[Entries on where items appear]

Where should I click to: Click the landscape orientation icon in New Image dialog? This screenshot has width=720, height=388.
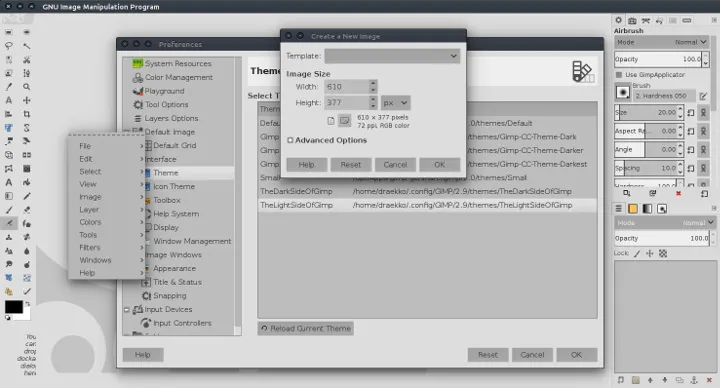click(x=344, y=121)
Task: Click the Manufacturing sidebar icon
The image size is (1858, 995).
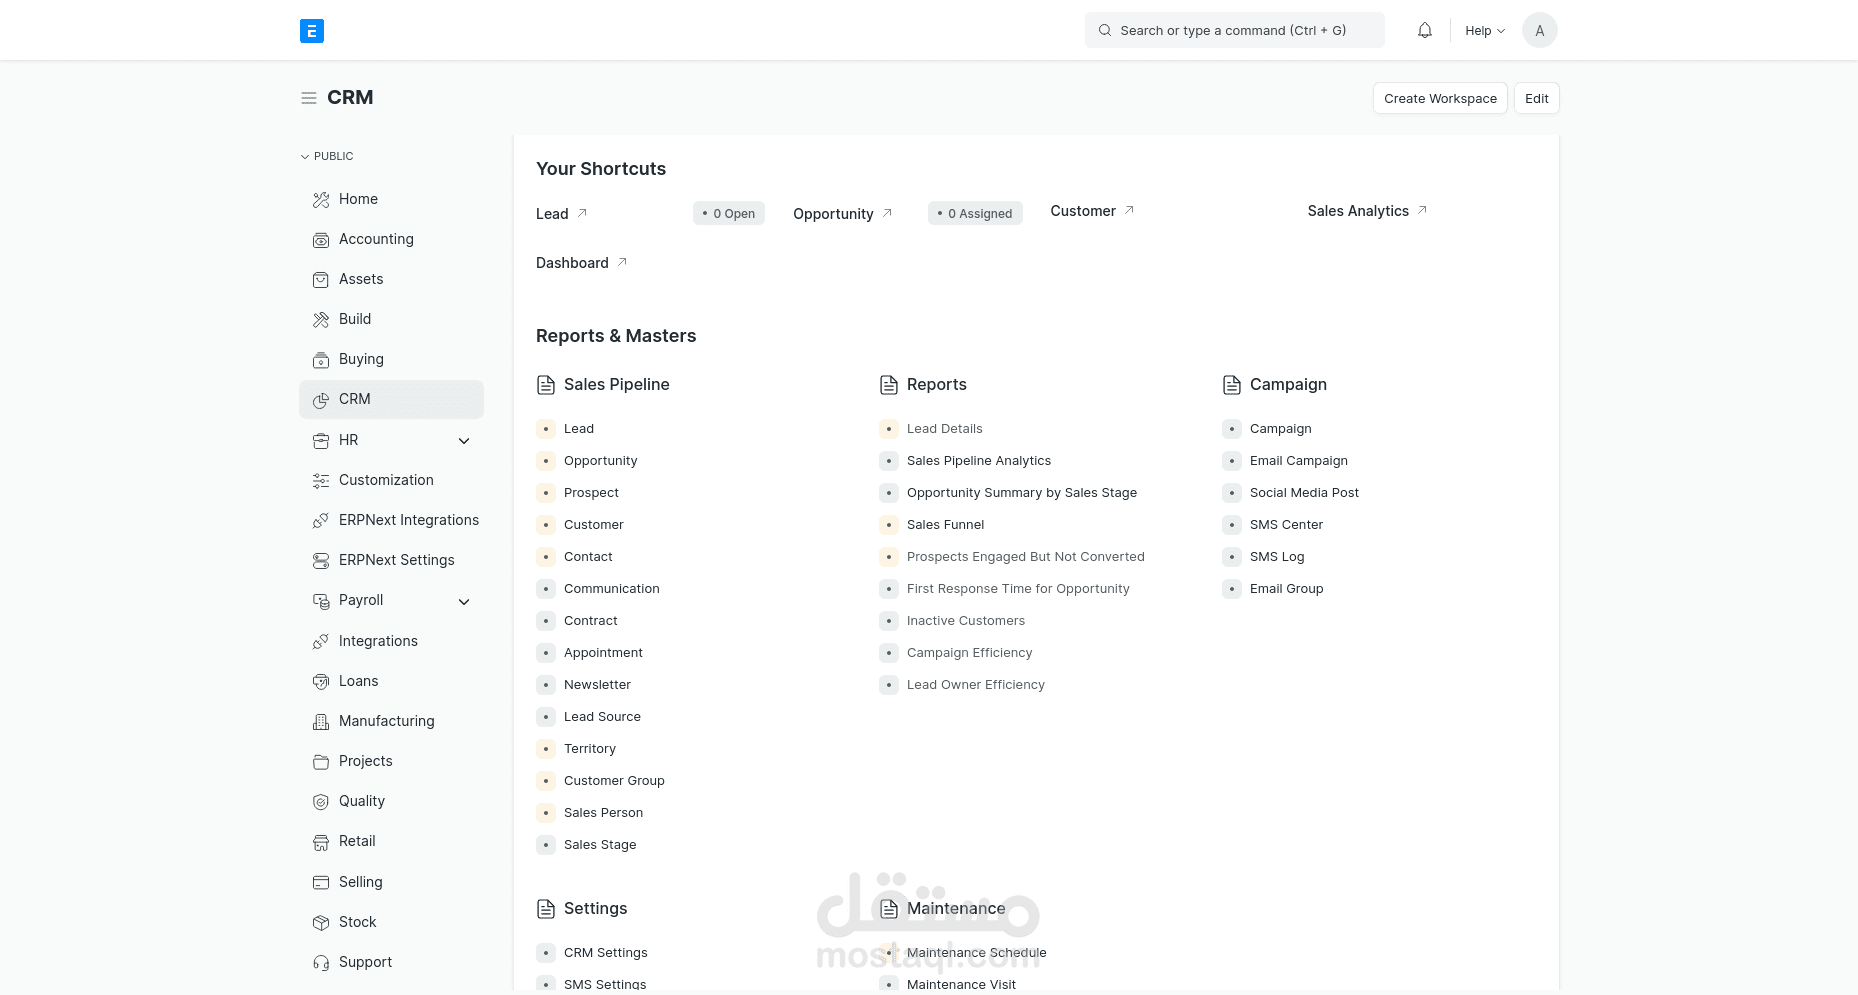Action: tap(320, 721)
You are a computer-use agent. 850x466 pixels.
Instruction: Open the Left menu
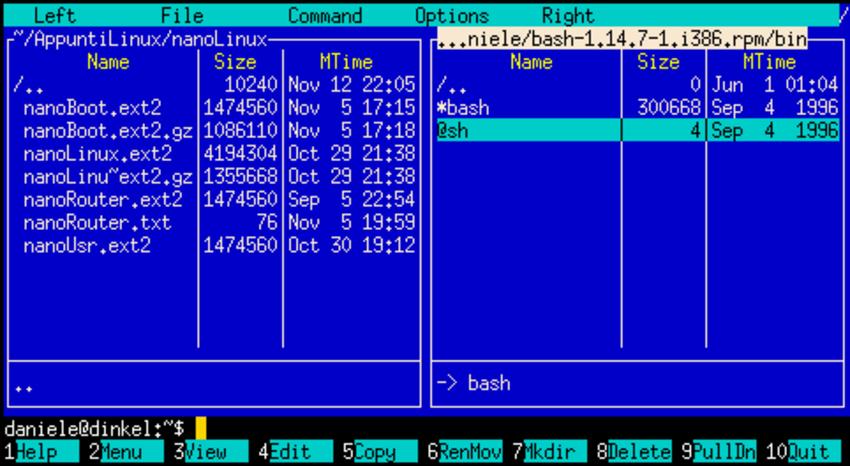click(54, 16)
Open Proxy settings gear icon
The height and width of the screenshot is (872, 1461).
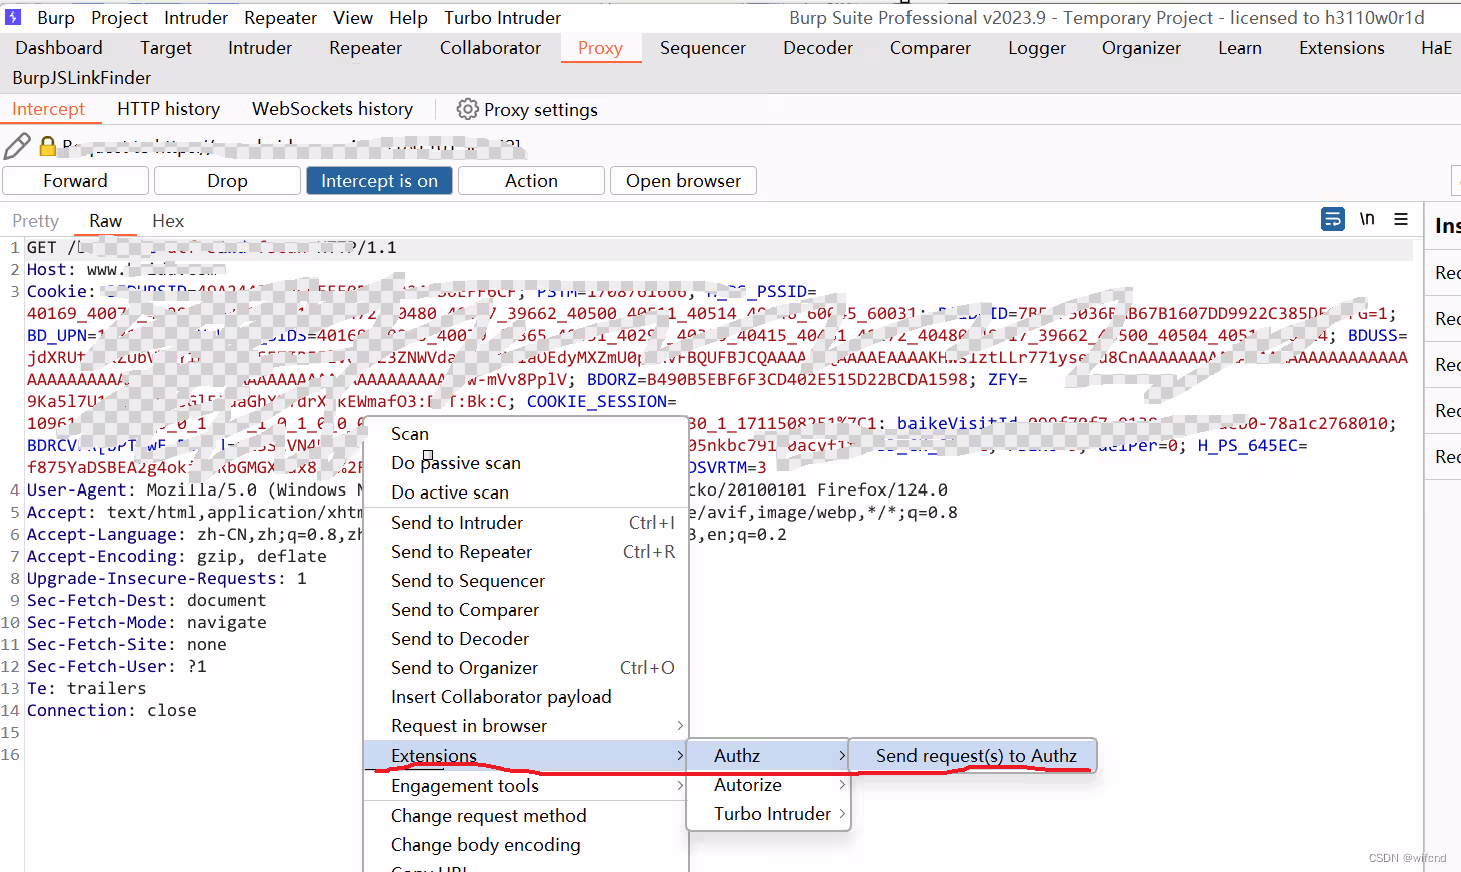467,109
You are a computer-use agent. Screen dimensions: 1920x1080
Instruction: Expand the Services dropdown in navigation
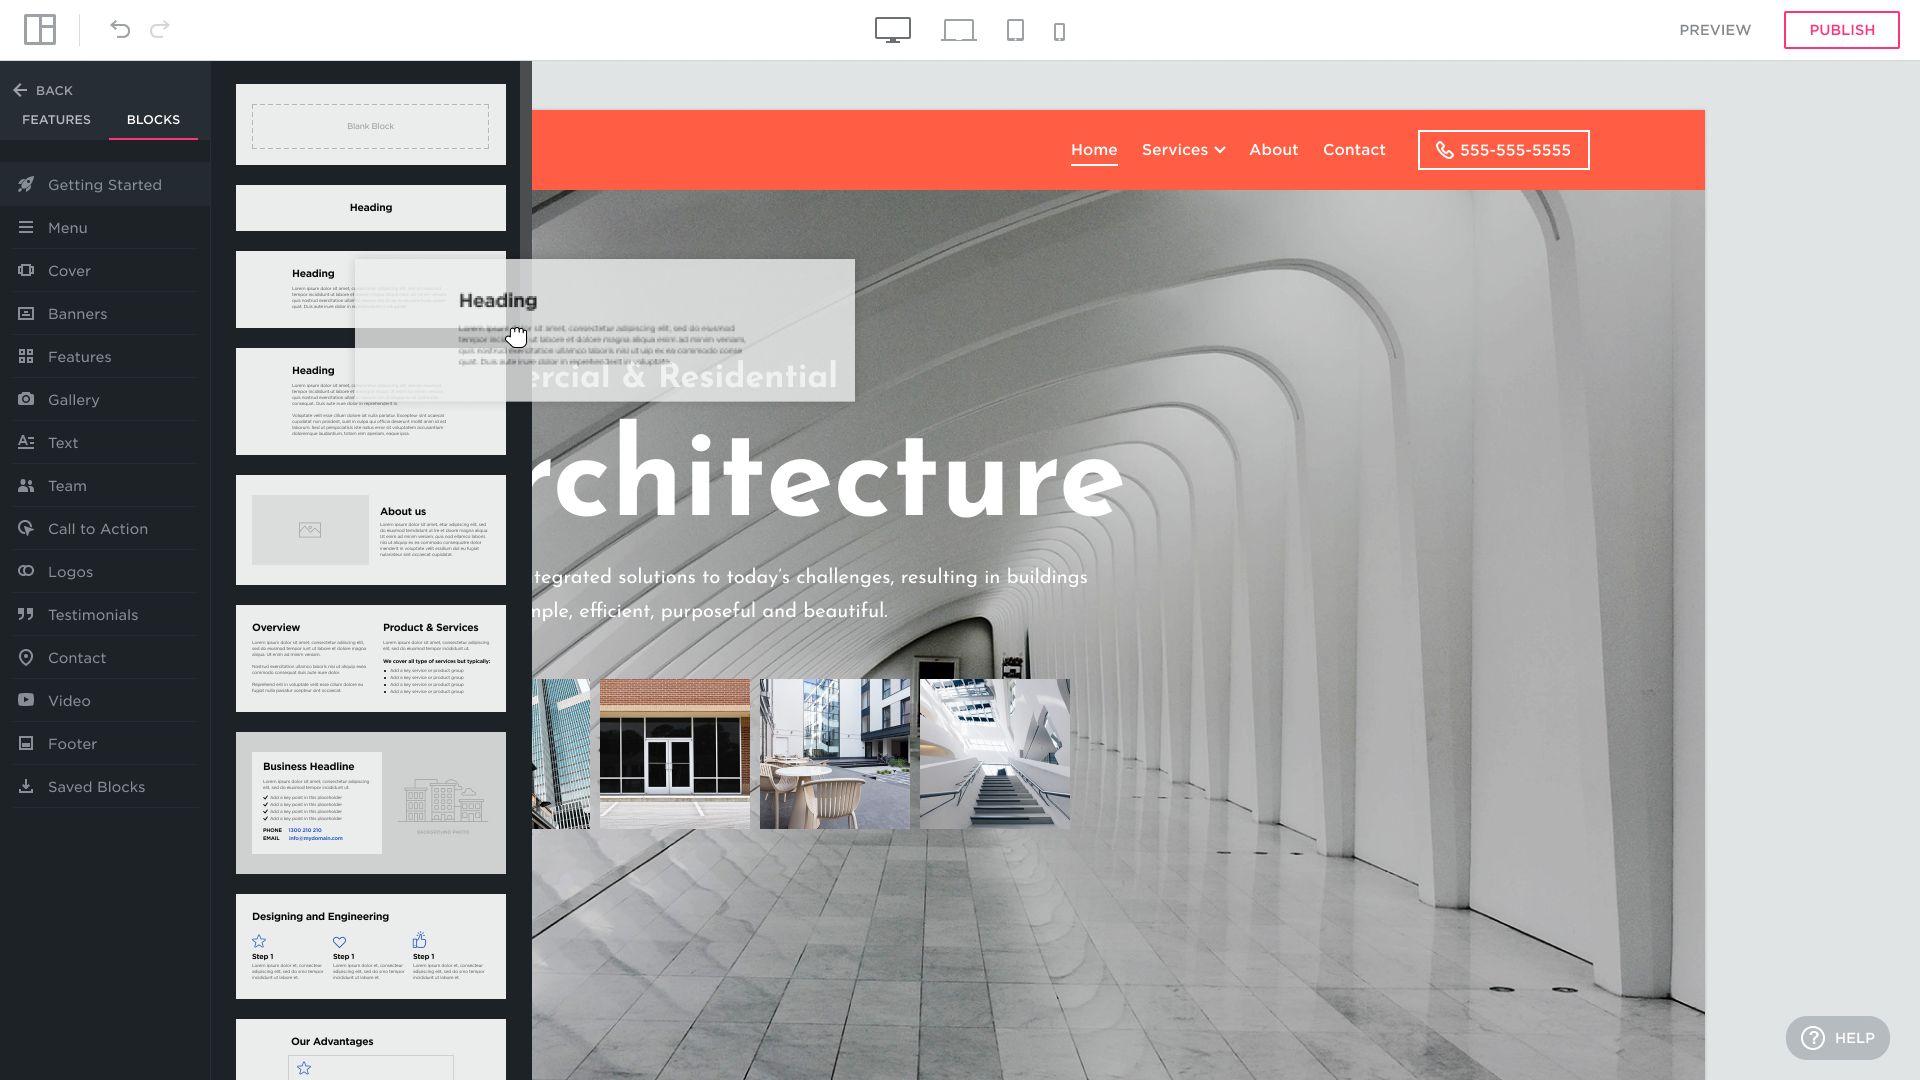[x=1183, y=150]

### Direction
Rewrite the lines of the listing above that begin with the line containing "Task: Click the Manufacturing sidebar icon" and continue to the end of the listing, renaming "Instruction" to "Command" and leaving everything else unchanged. Omit the pictures from your answer.

### Answer for this exercise
Task: Click the Manufacturing sidebar icon
The image size is (1858, 995).
Action: tap(320, 721)
You are a computer-use agent. 850x466 pixels.
Command: Open the Left menu
click(54, 16)
Open Proxy settings gear icon
The height and width of the screenshot is (872, 1461).
467,109
You are a computer-use agent. Screen dimensions: 1920x1080
Command: Expand the Services dropdown in navigation
[x=1183, y=150]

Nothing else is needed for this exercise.